The threat of Australia’s first recession in 17 years has prompted central bank Governor Glenn Stevens to slash borrowing costs by three percentage points since early September. Consumers and businesses are reeling from the impact of a 44 percent slump in the benchmark Australian S&P/ASX 200 stock index and the biggest decline in home prices since 1978.

“A recession shouldn’t be discounted by policy makers or the general public,” said Joshua Williamson, a senior strategist at TD Securities Ltd. in Sydney. “The outlook is more negative than positive.”

Exports and household spending neither added or subtracted to the change in GDP, while an increase in imports detracted 0.4 percentage point from growth in the quarter, today’s report said.

The Australian dollar traded at 64.28 U.S. cents at 12:35 p.m. in Sydney from 64.25 cents before the report was released. The two-year government bond yield was unchanged at 3.14 percent.

Interest Rates

Reserve Bank of Australia Governor Stevens cut borrowing costs to a six-year low of 4.25 percent yesterday and said monetary policy is now “expansionary.”

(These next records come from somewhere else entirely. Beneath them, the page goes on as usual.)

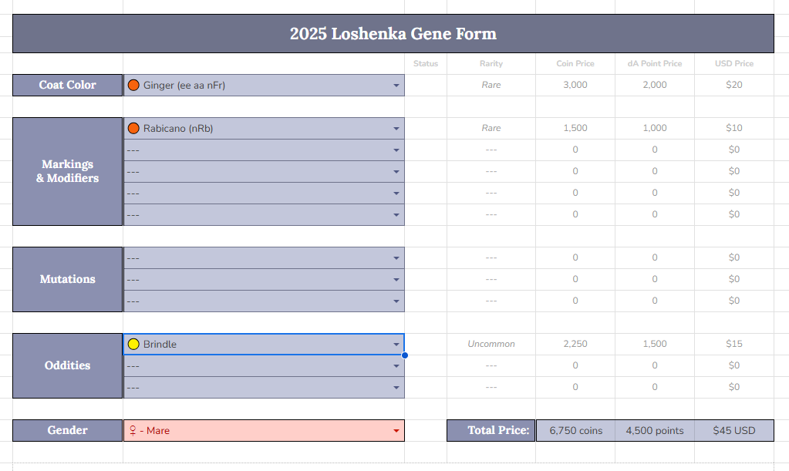Click the orange circle icon beside Rabicano

133,128
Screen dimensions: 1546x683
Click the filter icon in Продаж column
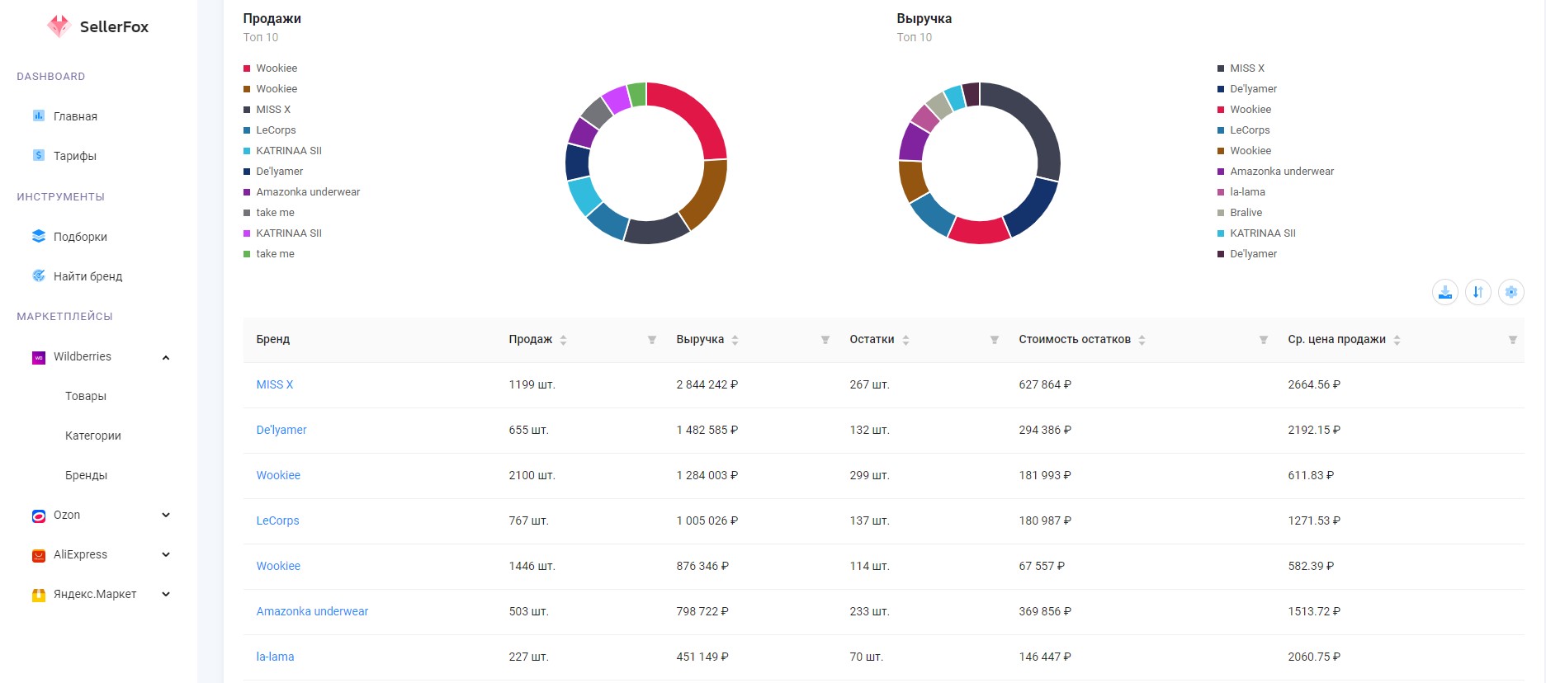tap(652, 340)
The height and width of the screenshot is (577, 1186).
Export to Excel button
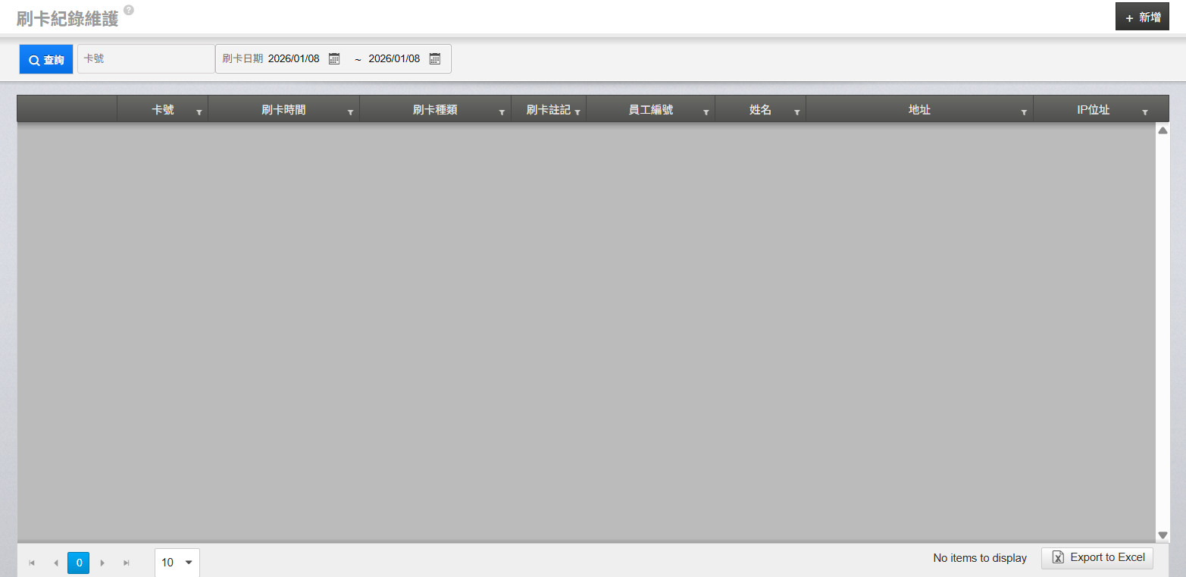pyautogui.click(x=1097, y=558)
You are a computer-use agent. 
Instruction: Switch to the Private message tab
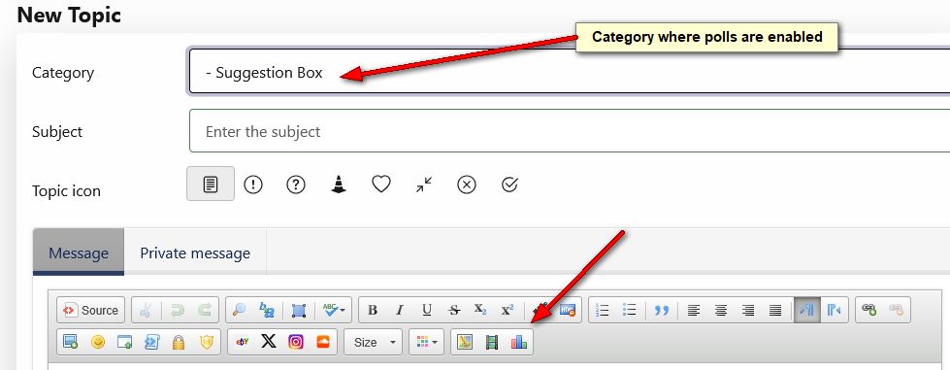tap(195, 252)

While Australia has been more resilient than “other advanced economies,” recent evidence indicates “a significant moderation in demand and activity has been occurring,” Stevens said.

Retail sales growth has slumped as turmoil on global financial markets deepens consumer pessimism. Sales have gained an average of 0.1 percent a month this year, according to government trend figures, down from 0.6 percent monthly growth last year.

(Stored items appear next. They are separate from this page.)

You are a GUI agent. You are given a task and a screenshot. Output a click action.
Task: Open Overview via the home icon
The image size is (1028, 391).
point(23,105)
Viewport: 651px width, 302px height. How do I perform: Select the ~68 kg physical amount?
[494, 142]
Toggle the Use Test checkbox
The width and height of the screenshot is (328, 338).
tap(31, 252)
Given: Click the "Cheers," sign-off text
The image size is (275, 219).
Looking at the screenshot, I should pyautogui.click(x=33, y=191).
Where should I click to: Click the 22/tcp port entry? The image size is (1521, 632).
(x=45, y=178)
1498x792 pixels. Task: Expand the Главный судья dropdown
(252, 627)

Mark McInnes, chief executive officer of David Jones Ltd., Australia’s second-biggest department store chain, said last week the outlook for the rest of fiscal 2009 is worse than that experienced by the company in the last recession of 1990 to 1991.

‘Better Placed’

Waning domestic demand is being partially offset by exports of commodities including iron ore and coal that have stoked profits at companies including BHP Billiton Ltd. and pushed unemployment close to the lowest in more than three decades. The jobless rate was 4.3 percent in October.

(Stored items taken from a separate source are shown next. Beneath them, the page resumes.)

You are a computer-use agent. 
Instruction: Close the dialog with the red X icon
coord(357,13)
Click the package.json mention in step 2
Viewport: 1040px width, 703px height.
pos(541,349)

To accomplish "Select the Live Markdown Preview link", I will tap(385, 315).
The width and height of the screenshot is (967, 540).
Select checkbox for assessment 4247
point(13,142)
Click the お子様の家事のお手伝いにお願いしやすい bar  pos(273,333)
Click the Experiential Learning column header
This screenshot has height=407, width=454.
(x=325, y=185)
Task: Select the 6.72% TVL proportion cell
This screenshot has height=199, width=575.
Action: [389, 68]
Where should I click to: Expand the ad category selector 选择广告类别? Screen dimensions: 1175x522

“Today’s figures show we can’t completely resist the pull of international forces, but we are better placed” than other countries, Treasurer Wayne Swan told reporters in Canberra today. “This will be a long protracted global crisis.” the U.S., U.K., Europe and Japan have all slipped into recessions, he said.

Exports may slow in coming months as the global economic recession deepens. China’s central bank cut its key interest rate by the most in 11 years last week and the government said “forceful” measures were needed to arrest a faster-than- expected economic decline. China is Australia’s largest trading partner.

“The risk of weaker activity over the next 12 months is ever-present,” said Ben Dinte, an associate economist at Macquarie Group Ltd. in Sydney. “Business investment is clearly looking like slowing over coming quarters,” which will erode growth in 2009 and 2010.

Government Action

To buttress the economy, Prime Minister Kevin Rudd said last week he may allow the government’s budget to slip into deficit for the first time since 2002.

The government agreed with state leaders on Nov. 29 to spend A$15.1 billion ($9.7 billion), mainly on health and education, to generate 133,000 jobs. Rudd is also giving A$10.4 billion in cash grants to the elderly, first-home buyers and families, much of which will be paid this month.

Stevens and his board will probably cut the overnight cash rate target by the end of March to 3.5 percent, a rate last seen in the 1960s, according to Su-Lin Ong, senior economist at RBC Capital Markets Ltd. in Sydney.

“While skirting dangerously close to a recession, there is considerable stimulus in the pipeline,” Ong added.

The chain price index, a measure of retail prices, climbed 8.8 percent in the third quarter from a year earlier, today’s report showed.